IFN- alpha blocks IL-17 production by peripheral blood mononuclear cells in patients with chronic active hepatitis B Infection
1 Department of Laboratory Medicine, The First Affiliated Hospital of Chongqing Medical University, No. 1 Youyi Road, Chongqing, Yuzhong District, China
2 Department of Obstetrics and Gynecology, Assisited Reproductive Center, The First Affiliated Hospital of Chongqing Medical University, Chongqing 400016, China
BMC Infectious Diseases 2014, 14:55 doi:10.1186/1471-2334-14-55Published: 1 February 2014
IFN-α has been used to treat patients with chronic active hepatitis B (CAHB). Recent studies have implicated the IL-23/Th-17 pathway in the pathogenesis of CAHB. In this study, we investigated whether IFN-α could affect this pathway.
Peripheral blood mononuclear cells (PBMCs) obtained from patients with active CAHB (n = 61) and controls (n = 32) were cultured with or without IFN-α, and the levels of IL-17 and IL-10 in the supernatants were determined by ELISA, while the frequency of IL-17-expressing cells was measured by FACS. Similar experiments were also conducted with isolated CD4+ T cells from controls. Furthermore, an experiment using an anti-IL-10 antibody was performed to examine the underlying mechanisms of action of IFN-α.

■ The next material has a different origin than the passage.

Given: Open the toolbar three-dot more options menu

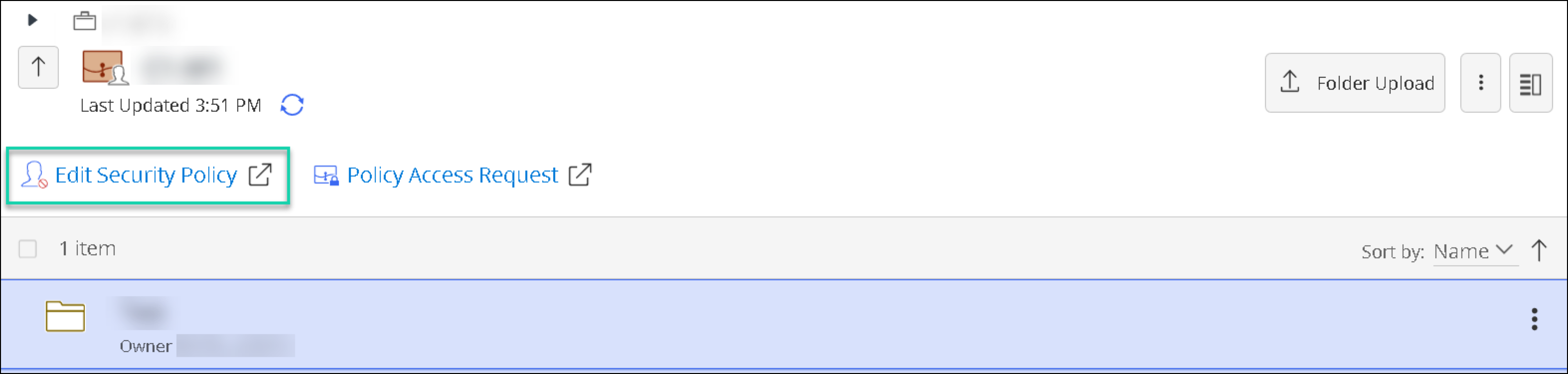Looking at the screenshot, I should click(x=1480, y=83).
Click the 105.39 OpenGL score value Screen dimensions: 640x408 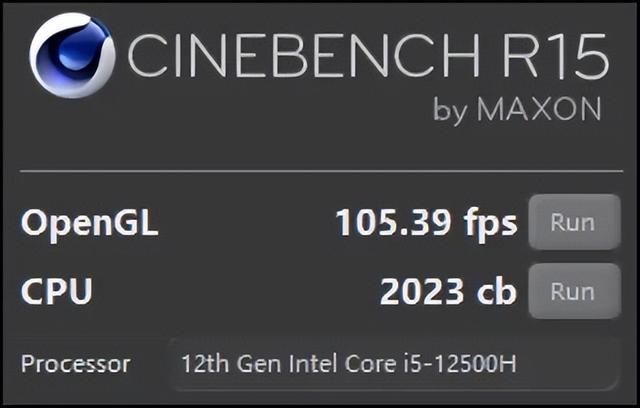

Both the levels of IL-17 and the frequency of IL-17-expressing cells were significantly higher in the PBMCs from CAHB patients than in the controls. IFN-α significantly decreased IL-17 production and the frequency of IL-17-expressing cells in PBMCs from both patients and controls. On the other hand, IFN-α increased IL-10 production by PBMCs from patients and controls. Anti-IL-10 antibody was able to neutralize the inhibitory effect of IFN-α on IL-17 production by PBMCs.
In vitro experiments showed that IFN-α could inhibit IL-17 expression and increase IL-10 production by PBMCs and CD4+ T cells. The inhibitory role of IFN-α on IL-17 production was partly mediated by IL-10.